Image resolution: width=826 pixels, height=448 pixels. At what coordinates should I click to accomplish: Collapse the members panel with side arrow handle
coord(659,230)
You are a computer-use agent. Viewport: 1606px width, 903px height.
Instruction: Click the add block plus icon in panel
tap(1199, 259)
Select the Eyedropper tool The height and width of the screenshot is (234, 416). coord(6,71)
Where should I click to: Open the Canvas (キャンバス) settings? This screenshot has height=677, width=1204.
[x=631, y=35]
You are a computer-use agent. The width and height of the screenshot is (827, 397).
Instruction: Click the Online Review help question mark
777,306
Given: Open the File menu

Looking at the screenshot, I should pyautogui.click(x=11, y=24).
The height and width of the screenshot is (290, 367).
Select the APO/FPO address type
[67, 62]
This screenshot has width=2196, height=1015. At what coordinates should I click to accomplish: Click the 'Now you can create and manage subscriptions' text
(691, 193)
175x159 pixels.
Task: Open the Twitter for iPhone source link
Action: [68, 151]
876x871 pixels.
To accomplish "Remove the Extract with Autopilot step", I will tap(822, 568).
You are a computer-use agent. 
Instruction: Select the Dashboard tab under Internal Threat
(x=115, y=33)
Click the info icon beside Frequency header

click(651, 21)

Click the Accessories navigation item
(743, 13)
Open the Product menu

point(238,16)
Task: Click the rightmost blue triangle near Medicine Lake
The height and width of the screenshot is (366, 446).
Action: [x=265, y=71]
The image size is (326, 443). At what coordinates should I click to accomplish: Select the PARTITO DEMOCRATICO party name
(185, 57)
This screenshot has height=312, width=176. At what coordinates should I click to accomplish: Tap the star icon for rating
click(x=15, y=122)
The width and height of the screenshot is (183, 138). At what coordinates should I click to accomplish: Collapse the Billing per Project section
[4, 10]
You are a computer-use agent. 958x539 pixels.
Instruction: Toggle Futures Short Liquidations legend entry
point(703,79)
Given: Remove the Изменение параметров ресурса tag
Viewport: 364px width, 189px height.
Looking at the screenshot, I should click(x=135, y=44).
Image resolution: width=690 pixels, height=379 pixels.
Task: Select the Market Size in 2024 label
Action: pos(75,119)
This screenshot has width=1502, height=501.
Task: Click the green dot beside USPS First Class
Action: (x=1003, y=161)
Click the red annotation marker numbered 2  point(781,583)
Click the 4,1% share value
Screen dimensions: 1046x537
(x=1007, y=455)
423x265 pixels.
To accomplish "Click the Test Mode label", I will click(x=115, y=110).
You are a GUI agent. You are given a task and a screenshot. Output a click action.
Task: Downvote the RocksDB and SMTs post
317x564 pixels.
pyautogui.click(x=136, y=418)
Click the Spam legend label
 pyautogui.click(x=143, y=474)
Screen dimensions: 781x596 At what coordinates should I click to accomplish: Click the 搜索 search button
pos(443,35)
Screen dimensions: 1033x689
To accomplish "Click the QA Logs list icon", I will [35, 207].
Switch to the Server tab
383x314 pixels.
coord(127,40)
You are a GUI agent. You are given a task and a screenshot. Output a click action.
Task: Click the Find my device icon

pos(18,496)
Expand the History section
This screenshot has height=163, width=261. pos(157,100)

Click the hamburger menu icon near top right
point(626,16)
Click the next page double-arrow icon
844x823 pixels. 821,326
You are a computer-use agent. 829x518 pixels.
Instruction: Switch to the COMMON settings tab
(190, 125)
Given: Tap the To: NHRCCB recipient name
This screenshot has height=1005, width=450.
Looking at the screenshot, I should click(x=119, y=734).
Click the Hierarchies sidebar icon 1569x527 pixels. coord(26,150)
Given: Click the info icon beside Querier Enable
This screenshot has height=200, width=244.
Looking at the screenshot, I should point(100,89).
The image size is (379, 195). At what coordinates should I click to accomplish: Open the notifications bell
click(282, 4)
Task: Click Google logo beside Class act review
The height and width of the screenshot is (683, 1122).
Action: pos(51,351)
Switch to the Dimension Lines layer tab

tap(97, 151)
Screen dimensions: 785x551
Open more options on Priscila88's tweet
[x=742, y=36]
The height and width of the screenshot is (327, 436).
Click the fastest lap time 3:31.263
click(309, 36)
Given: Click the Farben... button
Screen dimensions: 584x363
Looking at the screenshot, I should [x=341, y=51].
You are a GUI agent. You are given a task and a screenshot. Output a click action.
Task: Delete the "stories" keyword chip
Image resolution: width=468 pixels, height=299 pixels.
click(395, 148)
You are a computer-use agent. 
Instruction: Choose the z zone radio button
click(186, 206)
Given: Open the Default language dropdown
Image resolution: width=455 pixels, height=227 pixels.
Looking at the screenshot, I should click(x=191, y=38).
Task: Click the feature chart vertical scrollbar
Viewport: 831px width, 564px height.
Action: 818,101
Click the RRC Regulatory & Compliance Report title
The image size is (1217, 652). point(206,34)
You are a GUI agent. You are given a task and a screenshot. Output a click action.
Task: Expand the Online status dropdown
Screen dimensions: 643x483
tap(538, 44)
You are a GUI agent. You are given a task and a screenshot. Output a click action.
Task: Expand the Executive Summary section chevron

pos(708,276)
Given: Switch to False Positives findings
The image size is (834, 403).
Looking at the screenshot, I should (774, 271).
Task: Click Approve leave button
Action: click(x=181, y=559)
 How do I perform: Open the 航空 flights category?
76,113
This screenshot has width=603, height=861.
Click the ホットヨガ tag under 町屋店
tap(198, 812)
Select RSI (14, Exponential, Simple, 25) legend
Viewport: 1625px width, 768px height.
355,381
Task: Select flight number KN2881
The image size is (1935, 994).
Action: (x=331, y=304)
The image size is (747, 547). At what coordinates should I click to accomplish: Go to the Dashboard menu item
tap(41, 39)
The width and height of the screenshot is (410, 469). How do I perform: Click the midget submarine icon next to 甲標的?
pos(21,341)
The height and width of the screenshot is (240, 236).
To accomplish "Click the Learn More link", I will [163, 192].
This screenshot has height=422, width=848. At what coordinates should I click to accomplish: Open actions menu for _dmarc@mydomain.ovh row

• • • • • • •

- EXERCISE TASK -
From the data above, pull out each line that includes the word "dimensions" and copy it unchanged.

- TASK OUTPUT -
Screen dimensions: 1046x537
Screen dimensions: 781x596 At what coordinates should I click to accomplish: Click the 搜索 search button
Screen dimensions: 1033x689
Screen dimensions: 785x551
Screen dimensions: 584x363
Screen dimensions: 643x483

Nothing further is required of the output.